Super 8 Film Editor Reborn As A YouTube Terminal

A terminal window with a search for "Guineau Pig Olympics" is inset on a photo of an ortholinear keyboard attached by a yellow USB cable to a 70s aluminum and plastic Super 8 film editor/viewer. The device has a large screen on the right hand side, a silver grate on the left, and a tray at the bottom for slotting in film.

We love hacks that give new life to old gadgets, and [edwardianpug]’s YouTube Terminal certainly fits the bill by putting new hardware inside a Super 8 film editor.

[edwardianpug] could have relegated this classy-looking piece of A/V history to a shelf for display, but instead she decided to refresh its components so it could display any YouTube video instead of just one strip of film at a time. The Boost-Box keeps the retrofuturistic theme going by using the terminal to search for and play videos via Ytfzf.

The original screen has been replaced by an 800×600 LCD, and the yellow USB cord gives a nice splash of color to connect the ortholinear keyboard to the device. Lest you think that this “ruined” a working piece of retro-tech, [edwardianpug] says that 20 minutes would get this device back to watching old movies.

Are you looking for more modern and retro mashups? Check out these Dice Towers Built In Beautiful Retro Cases, a Vacuum Tube and Microcontroller Ham Transmitter, or this Cyberdeck in a Retro Speaker.

14 thoughts on “Super 8 Film Editor Reborn As A YouTube Terminal

  1. “Lest you think that this “ruined” a working piece of retro-tech, [edwardianpug] says that 20 minutes would get this device back to watching old movies”

    FYI there’s currently 24 film editors listed on the Goodwill auction site. Perhaps the one edwardianpug modified is particularly rare or valuable, but as a species old film editor sets don’t seem to be very scarce.

    1. Still its nice to not destroy the original functionality permanently if you can avoid it. Oneday they might actually be super rare, valuable and maybe even useful!

      Still wouldn’t stop me from gutting and modifying in a destructive style if the changes I want need it, no point leaving old tech sitting on a shelf to rot.

    2. As it is with old architecture: If there’s many examples of a style, they don’t need to be protected, until we tear done one too many and they’re (almost all gone) at which time we should’ve protected them years ago.
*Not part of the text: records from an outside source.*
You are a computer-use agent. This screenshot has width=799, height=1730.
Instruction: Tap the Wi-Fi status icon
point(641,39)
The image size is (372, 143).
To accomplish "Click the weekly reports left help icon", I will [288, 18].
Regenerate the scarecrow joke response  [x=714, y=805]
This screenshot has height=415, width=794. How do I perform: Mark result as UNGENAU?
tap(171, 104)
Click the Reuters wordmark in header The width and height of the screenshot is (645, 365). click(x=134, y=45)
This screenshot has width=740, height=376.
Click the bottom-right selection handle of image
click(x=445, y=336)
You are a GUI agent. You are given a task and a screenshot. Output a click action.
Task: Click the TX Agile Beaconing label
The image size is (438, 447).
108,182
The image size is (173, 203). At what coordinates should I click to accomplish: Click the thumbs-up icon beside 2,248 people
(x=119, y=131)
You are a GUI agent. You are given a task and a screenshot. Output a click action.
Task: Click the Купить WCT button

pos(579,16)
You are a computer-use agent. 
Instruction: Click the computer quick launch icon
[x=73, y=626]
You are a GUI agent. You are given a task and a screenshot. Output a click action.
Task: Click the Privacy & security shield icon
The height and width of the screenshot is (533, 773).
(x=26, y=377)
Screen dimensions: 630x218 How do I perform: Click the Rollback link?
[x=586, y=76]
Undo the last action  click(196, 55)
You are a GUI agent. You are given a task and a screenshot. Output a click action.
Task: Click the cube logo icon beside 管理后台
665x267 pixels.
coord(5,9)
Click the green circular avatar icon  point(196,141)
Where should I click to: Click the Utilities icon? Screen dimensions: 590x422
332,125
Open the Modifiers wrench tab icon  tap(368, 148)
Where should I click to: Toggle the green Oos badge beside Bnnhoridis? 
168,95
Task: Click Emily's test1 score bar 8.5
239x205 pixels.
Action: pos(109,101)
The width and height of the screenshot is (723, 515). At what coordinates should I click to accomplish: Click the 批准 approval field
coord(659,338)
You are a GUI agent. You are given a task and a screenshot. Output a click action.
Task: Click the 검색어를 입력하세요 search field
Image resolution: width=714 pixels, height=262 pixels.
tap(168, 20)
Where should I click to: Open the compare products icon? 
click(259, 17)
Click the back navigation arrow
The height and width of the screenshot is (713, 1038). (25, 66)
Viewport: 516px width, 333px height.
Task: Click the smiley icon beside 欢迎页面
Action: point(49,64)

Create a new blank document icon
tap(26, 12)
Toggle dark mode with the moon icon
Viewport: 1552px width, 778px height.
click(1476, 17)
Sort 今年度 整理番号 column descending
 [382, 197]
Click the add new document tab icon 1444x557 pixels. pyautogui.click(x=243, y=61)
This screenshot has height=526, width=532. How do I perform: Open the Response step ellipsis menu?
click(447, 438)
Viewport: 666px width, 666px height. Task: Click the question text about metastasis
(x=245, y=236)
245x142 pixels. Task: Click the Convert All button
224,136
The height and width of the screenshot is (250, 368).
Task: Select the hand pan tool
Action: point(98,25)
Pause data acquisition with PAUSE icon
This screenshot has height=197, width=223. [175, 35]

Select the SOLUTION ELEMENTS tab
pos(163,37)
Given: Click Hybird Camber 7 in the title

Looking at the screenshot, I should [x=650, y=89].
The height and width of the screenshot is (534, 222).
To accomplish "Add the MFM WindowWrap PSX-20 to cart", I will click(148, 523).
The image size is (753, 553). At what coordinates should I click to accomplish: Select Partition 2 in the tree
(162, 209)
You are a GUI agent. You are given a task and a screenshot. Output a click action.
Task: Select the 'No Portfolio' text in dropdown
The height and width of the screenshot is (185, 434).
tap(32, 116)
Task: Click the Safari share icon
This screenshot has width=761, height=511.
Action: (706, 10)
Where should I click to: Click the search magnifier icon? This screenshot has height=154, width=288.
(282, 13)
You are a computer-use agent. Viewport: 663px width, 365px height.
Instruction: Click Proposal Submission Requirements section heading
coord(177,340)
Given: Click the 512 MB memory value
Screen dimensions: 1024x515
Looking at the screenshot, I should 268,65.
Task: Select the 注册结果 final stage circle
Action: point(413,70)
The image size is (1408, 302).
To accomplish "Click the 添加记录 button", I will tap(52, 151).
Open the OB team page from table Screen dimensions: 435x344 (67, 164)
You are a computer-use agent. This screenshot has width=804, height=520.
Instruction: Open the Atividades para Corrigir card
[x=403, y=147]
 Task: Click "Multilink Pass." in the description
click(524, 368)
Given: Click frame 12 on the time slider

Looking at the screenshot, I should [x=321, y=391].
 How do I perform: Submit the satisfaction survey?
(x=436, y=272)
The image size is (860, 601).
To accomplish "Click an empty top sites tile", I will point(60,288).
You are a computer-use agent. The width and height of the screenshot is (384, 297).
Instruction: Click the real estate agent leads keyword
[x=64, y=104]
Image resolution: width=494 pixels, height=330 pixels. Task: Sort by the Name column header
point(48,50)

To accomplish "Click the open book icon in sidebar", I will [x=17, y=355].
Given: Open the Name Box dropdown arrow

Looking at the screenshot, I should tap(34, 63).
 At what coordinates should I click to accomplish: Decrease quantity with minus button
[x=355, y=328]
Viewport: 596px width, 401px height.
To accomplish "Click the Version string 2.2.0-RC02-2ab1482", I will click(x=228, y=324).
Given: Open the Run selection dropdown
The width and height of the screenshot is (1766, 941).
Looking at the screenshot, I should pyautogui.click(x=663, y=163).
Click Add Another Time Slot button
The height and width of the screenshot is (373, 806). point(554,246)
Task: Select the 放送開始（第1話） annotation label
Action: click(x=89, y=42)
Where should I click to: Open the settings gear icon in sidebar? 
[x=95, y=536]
  2. The design of even simple film playback machines could be ingenious.

    In the 1980s I used a simple hand-cranked Super-8 editor that my parents had gotten in the late 1960s. The only thing powered was the light bulb. Now because film displays separate frames, you normally can’t just run the film past the display head like with cassette tape. The normal mechanism is a pull-down gearing that “holds” the film in place for a bit then moves it quickly past (while light is dimmed). This didn’t do that–the film would go straight past the head as fast or slow as you cranked it, and no light shutter. Turns out there was a square prism above the film that would rotate along with the film frame, so the frame was “held” optically until the square rotated a new face in time for the next frame. Neat. It wasn’t the best optical quality, but for editing who needs that?

    (The thing that did give me fits was the projection bulb itself, which may have been as old as the editor. I think there was a filament loose in it–if you put on a table normally, the bulb would “fizzt!” and go out. But if I tilted the unit back slightly with a book, the bulb would stay on. The bulb was a custom one soldered to a metal mount, which discouraged a kid like me from ordering a replacement.)

  3. My father got an editor. We had a movie camera and some external lights. And it was only used for a few years. The editor was only used to view things, maybe slice rolls together. Never editing.

  4. If a Pi camera and suitable optics could be shoehorned in there, the editor would edit films once again _and_ be a Pi terminal. Probably a super 8mm capture device at the same time, which could be quite the upgrade.

  5. “new life to old gadgets” – I seem to be encountering innumerable, very stylish automatic coffee machines, in my travels. They’re all discarded, ‘planned obsolescence’, mass consumer appliances, yet the case they come in is a work of industrial art. Dunno what to build into one, but once I do…

  6. “Replace the screen with an LCD”

    Bah. Couldn’t they have used some kind of projector to retain the vintage aesthetic. This is barely a mode, just using a vintage device as a case.